Learn the latest jailbreak prompting techniques. The idea here is that you learn how to protect your LLM-based app against adversarial jailbreak attacks by learning how these jailbreaks are crafted with sophisticated English prompts. The venerable Pliny the Prompter @elder_plinius maintains a repo with proven, working jailbreak prompts for ALL major foundation models from OpenAI, Cohere, Google, Microsoft and Anthropic, including “God Mode” system prompts.

Learn prompting techniques that decrease costs and improve performance. You need to find a way to get accurate prompts without impacting cost, speed, and performance. Jan wrote about 5 techniques to streamline prompts, while decreasing costs without sacrificing accuracy. Blogpost: Streamline Your Prompts to Decrease LLM Costs and Latency. And Justin, recently posted about how to use Prompt Decomposition to avoid high costs, low latency and low accuracy.
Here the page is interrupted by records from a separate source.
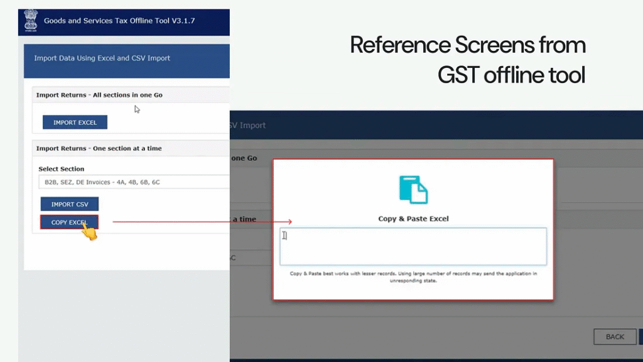Screen dimensions: 643x362
Task: Click the Indian government emblem logo
Action: tap(30, 21)
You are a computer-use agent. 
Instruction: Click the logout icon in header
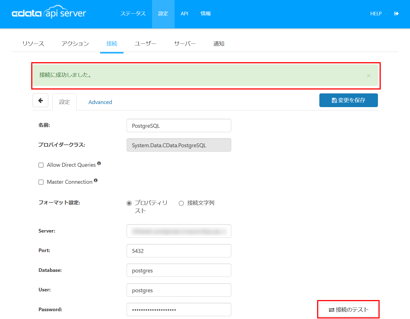click(x=396, y=14)
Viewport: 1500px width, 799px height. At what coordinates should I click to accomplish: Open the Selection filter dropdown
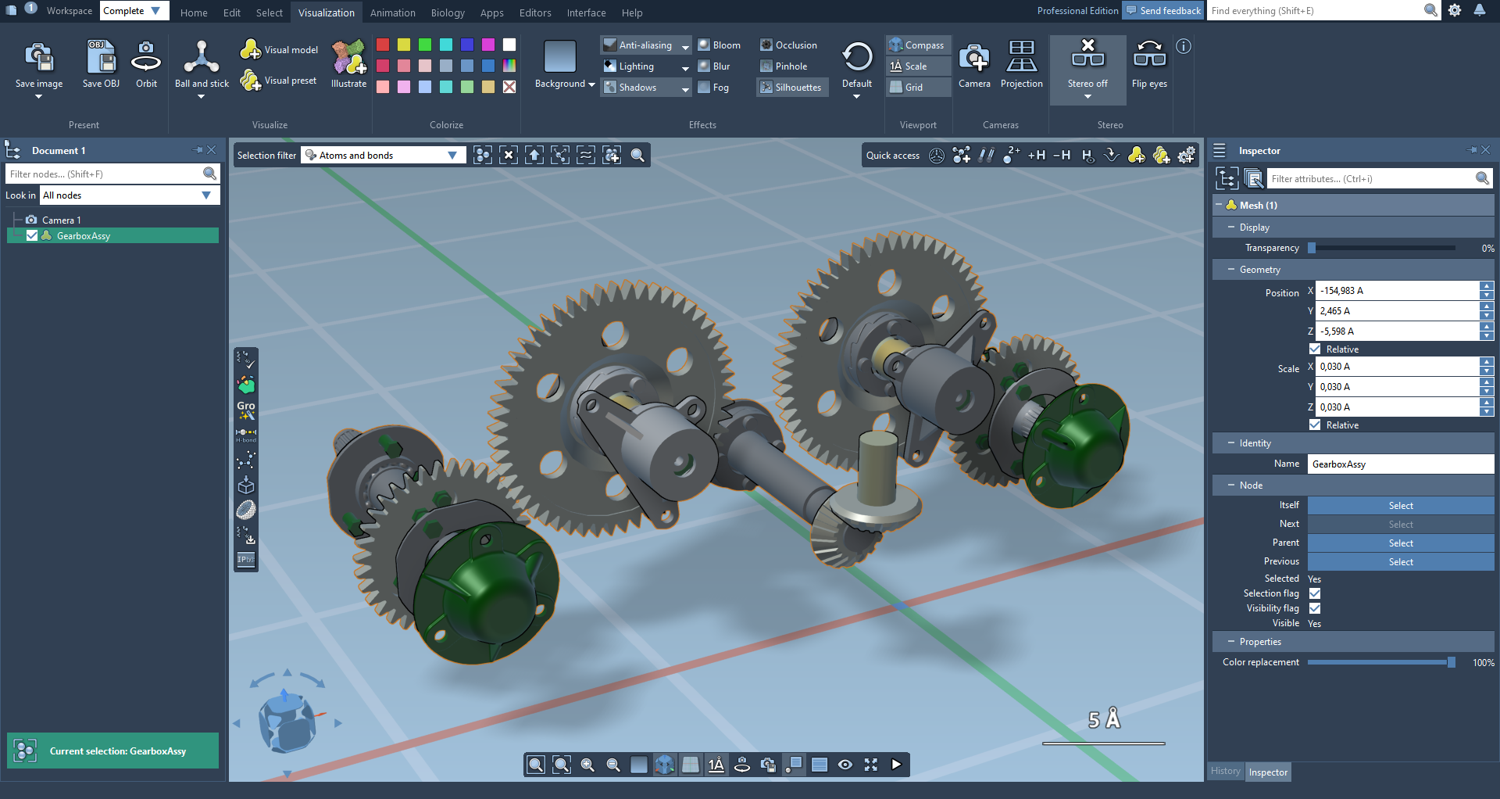(x=383, y=156)
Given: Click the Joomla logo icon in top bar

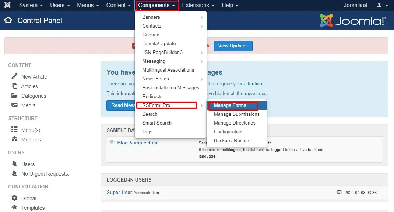Looking at the screenshot, I should point(7,5).
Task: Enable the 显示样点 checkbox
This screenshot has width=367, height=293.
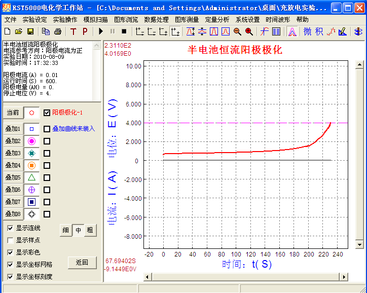Action: point(11,240)
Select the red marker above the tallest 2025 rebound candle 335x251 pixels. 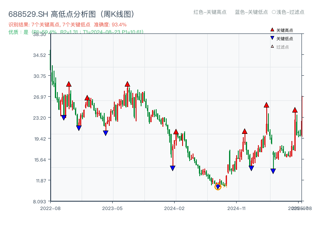coord(295,110)
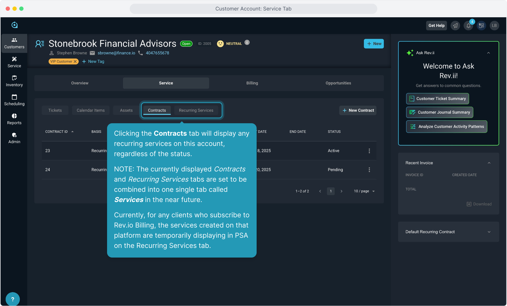Click the sentiment info icon
This screenshot has height=306, width=507.
[x=247, y=43]
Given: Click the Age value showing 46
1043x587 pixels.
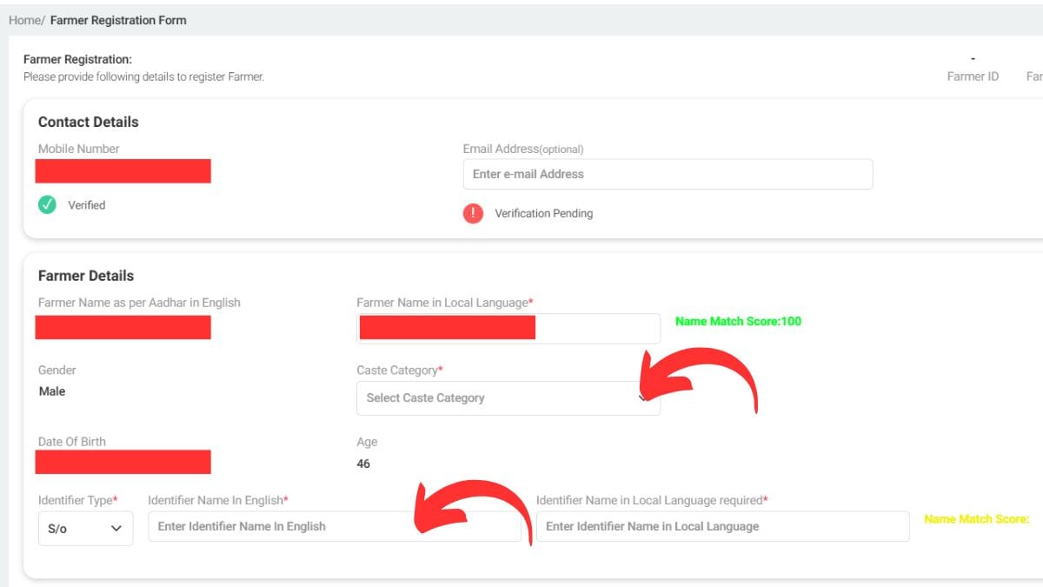Looking at the screenshot, I should click(x=362, y=464).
Get into Automated Prompt Optimisation (APO) soon. Once you realise that developing reliable, production LLM-based apps requires solid prompt engineering skills, tools and methods, it’s time to get into automating & optimising prompts. There is a lot of emerging research on this, and several new tools are appearing in the landscape:

The Automatic Prompt Engineer (APE) and DeepMind ORPO were one of the first papers on methods for automatic prompt generation, selection and optimisation
AutoPrompt is a prompt optimisation framework designed to enhance and perfect your prompts for real-world use cases. It automatically generates high-quality, detailed prompts tailored to user intentions, and employs refinement (calibration) process
Automating Prompt Engineering with DSPy and Haystack. An interesting post on how to use DSPy to automate prompt engineering. DSPy separates the flow of your program from the prompts and weights at each step, while it runs optimisers, that tune the prompts and/or the weights of your LM calls
Cracking the Code: Automated Prompt Optimisation. The team at Martian, surveyed several companies using advanced prompting techniques. They argue that Automated Prompt Optimisation (APO) is the way to resolve key issues like model variability, drift, and “secret prompt handshakes”. And they also share innovative techniques used to address these challenges, including LLM observers, prompt co-pilots, and human-in-the-loop feedback systems to refine prompts
Optimising Instructions and Demonstrations for Multi-Stage Language Model. A new paper from researchers at Berkeley, Stanford et al. introducing MIPRO, a new prompt optimisation method for LM programs. MIPRO -implemented in DSPy- outperforms baselines on five of six diverse LM programs using a best-in-class open-source model like Llama-3-8B.